Provençaux, voici la coupe
Qui nous vient des Catalans ;
Tour à tour buvons ensemble
Le vin pur de notre cru.

(refrain)
Coupe sainte
Et débordante,
Verse à pleins bords,
Verse à flots
Les enthousiasmes
Et l'énergie des forts !

D'un ancien peuple fier et libre
Nous sommes peut-être la fin ;
Et, si les félibres tombent,
Tombera notre nation.

D'une race qui regerme
Peut-être sommes-nous les premiers jets ;
De la patrie, peut-être, nous sommes
Les piliers et les chefs.

Verse-nous les espérances
Et les rêves de la jeunesse,
Le souvenir du passé
Et la foi dans l'an qui vient.

Verse-nous la connaissance
Du Vrai comme du Beau
Et les hautes jouissances
Qui se rient de la tombe.

Verse-nous la Poésie
Pour chanter tout ce qui vit,
Car c'est elle l'ambroisie
Qui transforme l'homme en dieu.

Pour la gloire du pays
Vous enfin nos complices,
Catalans, de loin, ô frères,
Tous ensemble communions !

Es en 1867 que li Catalan mandèron i Felibre prouvençau uno coupo d'argènt en testimòni de gratitudo pèr l'acuiènco facho au pouèto catalan Victor Balaguer despatria pèr causo poulitico, e pèr marca tambèn, l'amista, sèmpre vivo di dous païs.

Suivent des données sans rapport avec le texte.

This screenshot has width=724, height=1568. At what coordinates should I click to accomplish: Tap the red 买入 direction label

A la fin dóu banquet d'Avignoun, Mistral mandè un inne pèr gramacia. es devengu l'inne de Prouvènco qu'es canta dins tóuti lis acamp felibren.
La coupo, de formo antico, es uno conco supourtado pèr un paumié que i'a contro dos estatueto. Uno represènto Catalougno, l'autro Prouvènço. Es estado facho? bonadi uno souscricioun de 1800 signaturo e pèr l'estatuaire Fulconis que noun vouguè èstre paga, quouro aprenguè la destinacioun patrioutico de l'óujet.

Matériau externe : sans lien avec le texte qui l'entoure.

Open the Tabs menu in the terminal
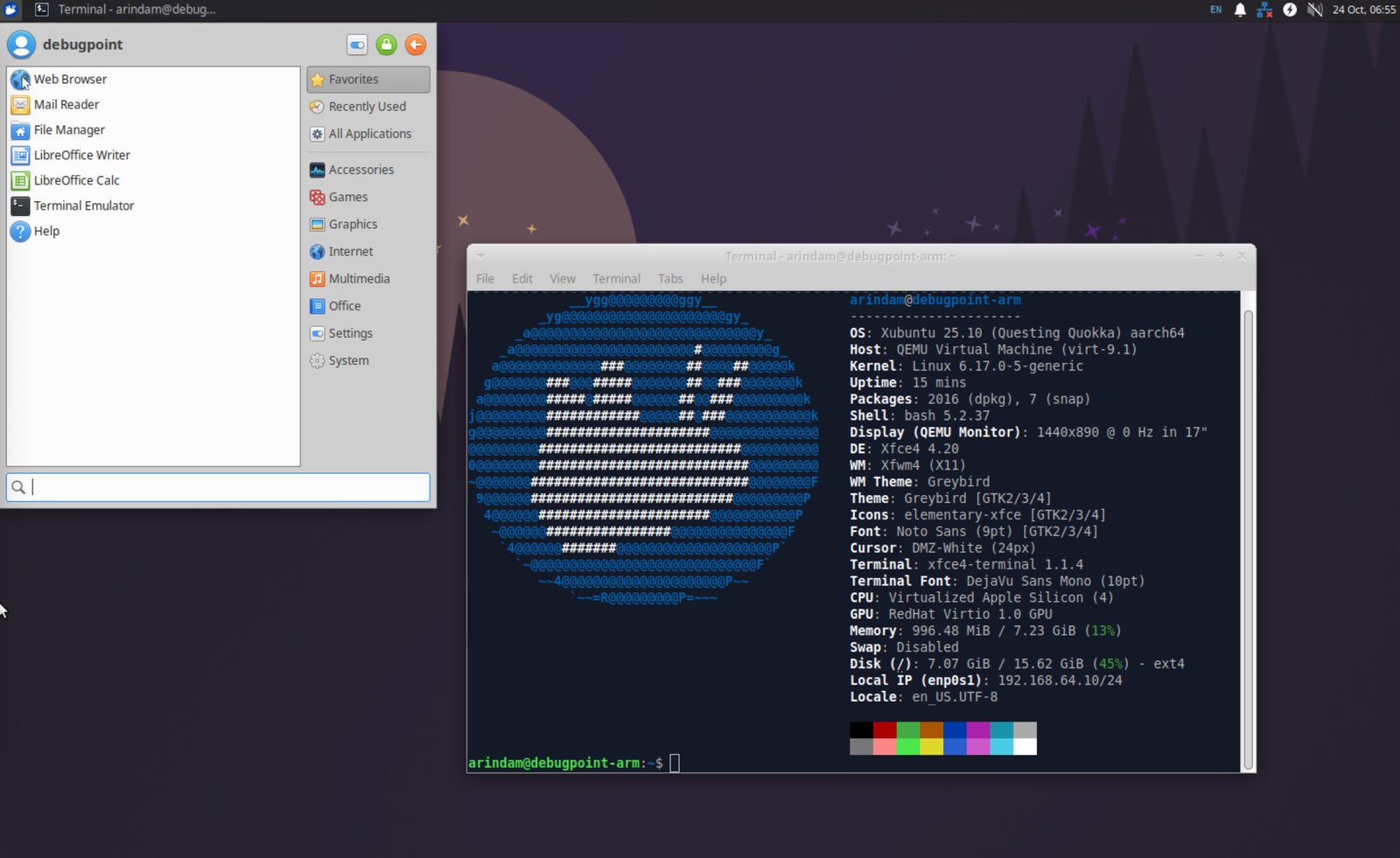 click(670, 278)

Au pèd de chasco figurino i'a lis armarié que la designon. A l'entour de la conco se pòu legi : "Record ofert per patricis catalans als felibres provenzals per la hospitalita donada al poeta catala Victor Balaguer - 1867 ".

E sus lou pedestau, soun finamen grava 'quésti vers:
"Morta diuhen qu'es
mès jo la crech viva"
                     V.Balaguer
 
"Ah! se me sabien entèndre!
Ah! se me voulien segui!"
                     F.Mistral

Le Félibrige est une association qui a pour objectifs la sauvegarde, l'illustration et la promotion de la langue et de la culture des pays d'oc par l'intermédiaire de la littérature, du théâtre, de la chanson, du cinéma... et tout particulièrement de l'enseignement et des médias. Le Félibrige s'emploie aussi à faire connaître et reconnaître la culture d'oc auprès de l'opinion et des pouvoirs publics dans un esprit de complémentarité avec les autres cultures en prenant position par rapport à une politique de réelle décentralisation et de développement européen. Son action s'appuie principalement sur l'édition d'ouvrages et de périodiques ainsi que sur l'organisation d'assises, colloques, débats et manifestations diverses.

La tradition veut que le FÉLIBRIGE ait été fondé le 21 mai 1854 au Château de Font-Ségugne (Châteauneuf-de-Gadagne, Vaucluse), sous le patronage de Sainte Estelle, par sept jeunes poètes provençaux regroupés autour de Frédéric Mistral, tous désireux de tirer leur langue de l’oubli. Frédéric Mistral reconnaît lui-même avoir emprunté le mot FÉLIBRE ( à partir duquel fut formé le nom de FÉLIBRIGE) à une cantilène qui se récitait naguère à Maillane, dite l’Oraison à Saint Anselme.

Les Sept de Font-Ségugne Frédéric Mistral, Joseph Roumanille, Théodore Aubanel, Jean Brunet, Paul Giera, Anselme Mathieu, Alphonse Tavan.

La Langue d'Oc est une langue latine possédant plusieurs dialectes : l'auvergnat, la gascon, le languedocien, le limousin et le provençal. Elle est parlée sur l'ensemble du midi de la France ainsi que dans la Val d'Aran et dans les onze vallées du Piémont d'Italie. Elle est aujourd'hui enseignée de la maternelle à l'université et dans de nombreux pays étrangers. Elle est admise dans les examens.